PROBLEM DETAILS: Please determine how many lines of the material include the word "agent", and respond with nothing but that number.

SUPPLIED RECORDS:
※
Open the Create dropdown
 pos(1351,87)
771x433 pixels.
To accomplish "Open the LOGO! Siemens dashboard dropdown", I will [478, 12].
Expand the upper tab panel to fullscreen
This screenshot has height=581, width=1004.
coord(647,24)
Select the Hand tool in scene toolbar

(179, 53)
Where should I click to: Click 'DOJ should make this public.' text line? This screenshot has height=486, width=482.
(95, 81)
※
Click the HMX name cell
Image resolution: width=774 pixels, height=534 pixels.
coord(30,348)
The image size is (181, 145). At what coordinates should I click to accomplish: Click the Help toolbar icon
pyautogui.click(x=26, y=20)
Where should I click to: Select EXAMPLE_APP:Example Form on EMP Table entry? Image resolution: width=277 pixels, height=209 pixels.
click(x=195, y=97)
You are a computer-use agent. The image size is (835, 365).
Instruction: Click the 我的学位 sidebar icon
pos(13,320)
※
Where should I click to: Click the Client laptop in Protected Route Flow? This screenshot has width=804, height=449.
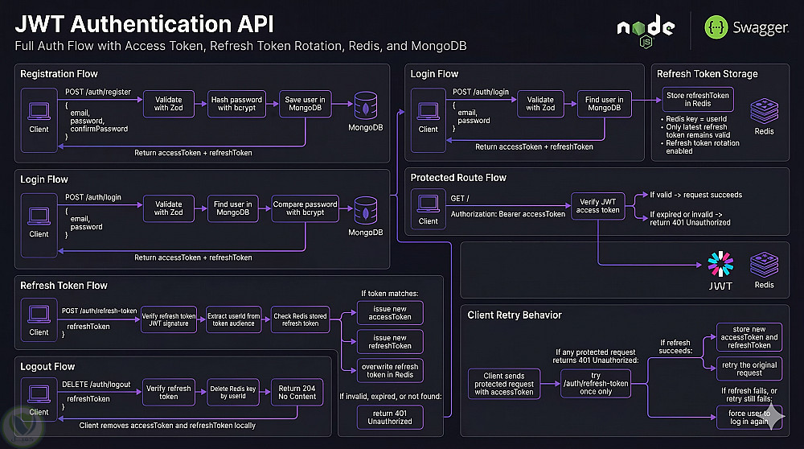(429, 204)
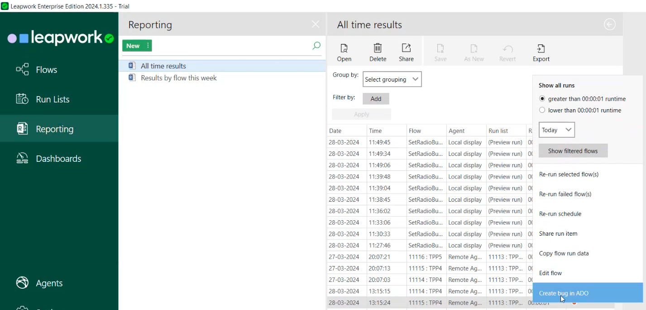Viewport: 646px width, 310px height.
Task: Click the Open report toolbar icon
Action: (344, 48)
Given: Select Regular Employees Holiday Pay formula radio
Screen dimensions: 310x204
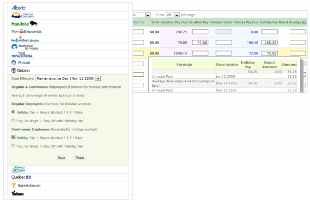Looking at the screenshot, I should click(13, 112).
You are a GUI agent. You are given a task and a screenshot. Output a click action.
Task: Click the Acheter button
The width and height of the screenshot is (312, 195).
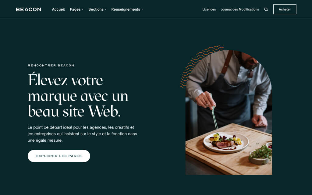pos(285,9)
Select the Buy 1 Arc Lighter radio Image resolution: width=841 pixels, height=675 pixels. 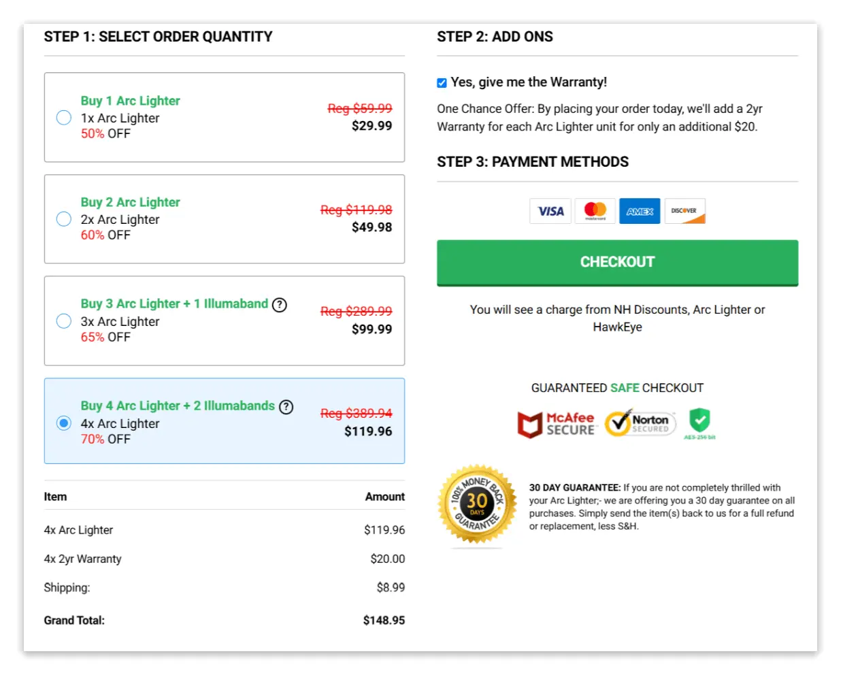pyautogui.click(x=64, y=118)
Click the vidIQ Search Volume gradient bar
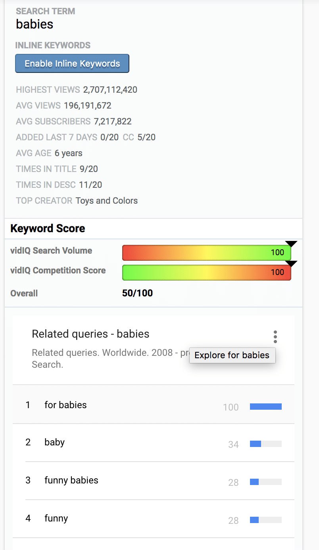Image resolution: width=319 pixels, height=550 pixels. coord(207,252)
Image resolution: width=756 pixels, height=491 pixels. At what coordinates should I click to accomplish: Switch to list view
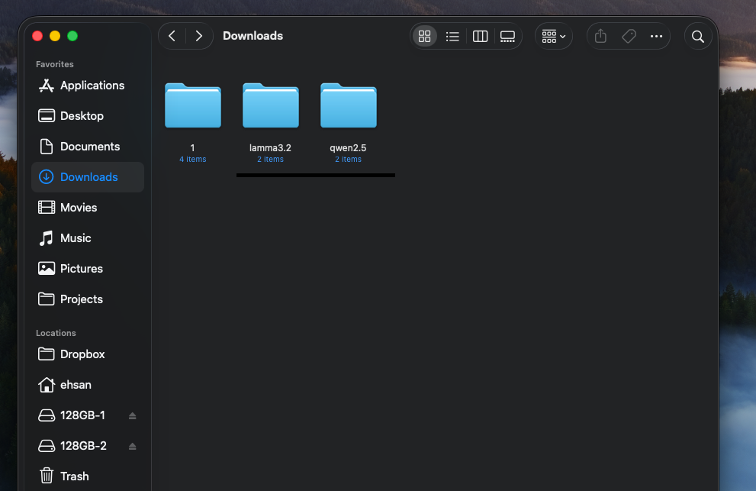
※
WRITTEN SOLUTION: 2